To a child like me — a child whose nervous system was already white-knuckling its way through the walk from the car to the classroom door — the image was nothing short of catastrophic. Cold stone hallways. Stern strangers. No mother. No home. No familiar ground beneath my feet.
It was, for years, the thing I was most afraid of.
Funny, then, what adulthood does to your old fears.
Because somewhere along the way, I began to notice something. The people who moved through the world with a quality I could only call composed presence — the ones who led with service rather than self-interest, who held their standards quietly but immovably, who seemed to have made some early and abiding peace with discomfort — many of them, when I learned their stories, had gone to boarding school.
Not just any boarding school.
Gordonstoun School, Scotland
Again and again, one name appeared: Gordonstoun.
A school in Scotland — and here, I confess, I felt the pull of something ancestral, some thread connecting back to those highland kings in my bloodline — founded on the principles of a man named Kurt Hahn, who believed that education was not primarily about the accumulation of knowledge but the forging of character. That the development of compassion, service, courage, discipline and self-awareness were not supplementary to a life well-lived but foundational to it.

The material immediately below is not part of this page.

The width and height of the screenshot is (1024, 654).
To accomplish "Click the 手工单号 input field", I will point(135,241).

I would look at the people shaped by that philosophy — at the way they carried themselves, the way they led, the way they moved through difficulty without dissolving — and I would feel something that was one part admiration and one part ache. A quiet wondering about the boy I had been. Whether, had someone handed him the right tools earlier, the mornings might have been easier. Whether the anxiety might have had somewhere more useful to go.
I couldn’t go back and give that boy Gordonstoun. But I could give him something.
So I did what I do.
I became obsessed.
Kurt Hahn
I researched Gordonstoun. I read everything I could find on Kurt Hahn and the Outward Bound philosophy he developed. I studied the principles, turned them over, held them up to the light of my own experience. And then — because I have always learned best by living a thing rather than merely understanding it — I built a program.
For myself.
Not to sell. Not to share. Just to inhabit. Eight phases, drawn from Hahn’s principles and shaped by everything I had learned through years of coaching, teaching, and my own relentless self-examination: Awareness, Discipline, Embodiment, Environment, Courage, Service, Vision, and Standard.

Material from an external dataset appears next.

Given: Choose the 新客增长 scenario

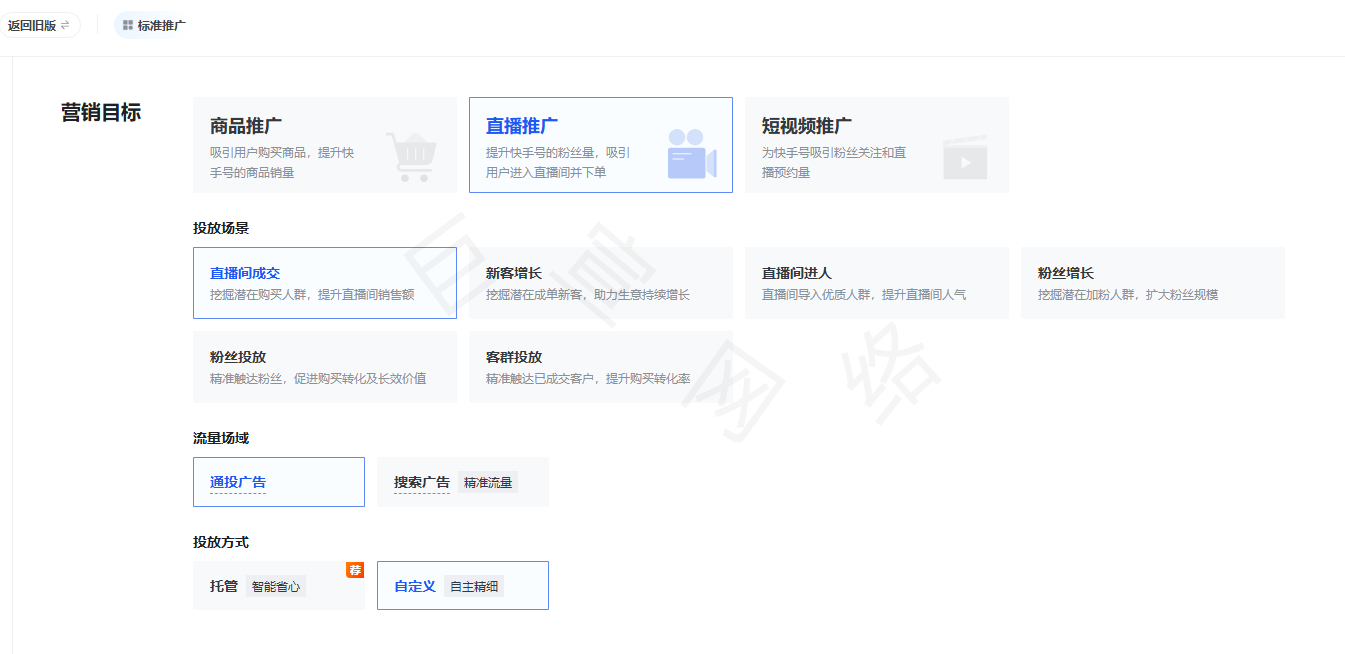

I worked through it quietly, privately, the way you tend something you’re not sure yet belongs to the world.
And then a remarkable thing happened.
The more I moved through those eight phases, the more I felt something solidifying in me — not hardening, but clarifying. The way a room looks after you’ve thrown open the windows and let the light come through the dust. And the more clearly I could see that clarity in myself, the more I wanted to hand someone else the window latch and say: here. Let me show you.
That program became More To You.
Adam and I have been doing this work together for years — coaching, teaching, building programs, holding space for people who are ready to step more fully into themselves. Last year, we stepped back. Adam’s healing journey required our full attention and full presence, and we gave it gladly, completely, without reservation. Some seasons are for the world. Some seasons are for home.
This is our spring.
More To You is our first private coaching offer in over two years, and I want to tell you about it not because I want to sell you something, but because I am genuinely, deeply lit up by it in the way I only get when something is right.
It is eight weeks. It is private — just you, Adam, and me, working together with the intimacy and focus that a group program simply cannot offer. It moves through those eight phases with intention and care, building not just awareness but the embodied, practiced, lived experience of a higher standard for yourself. Not a standard imposed from the outside. The standard that was always yours, waiting to be uncovered.
It is, in a sense, the boarding school I was once too frightened to attend.
Except this time, I built it myself. And I promise the hallways are considerably warmer.
I’ve been thinking about you as I write this.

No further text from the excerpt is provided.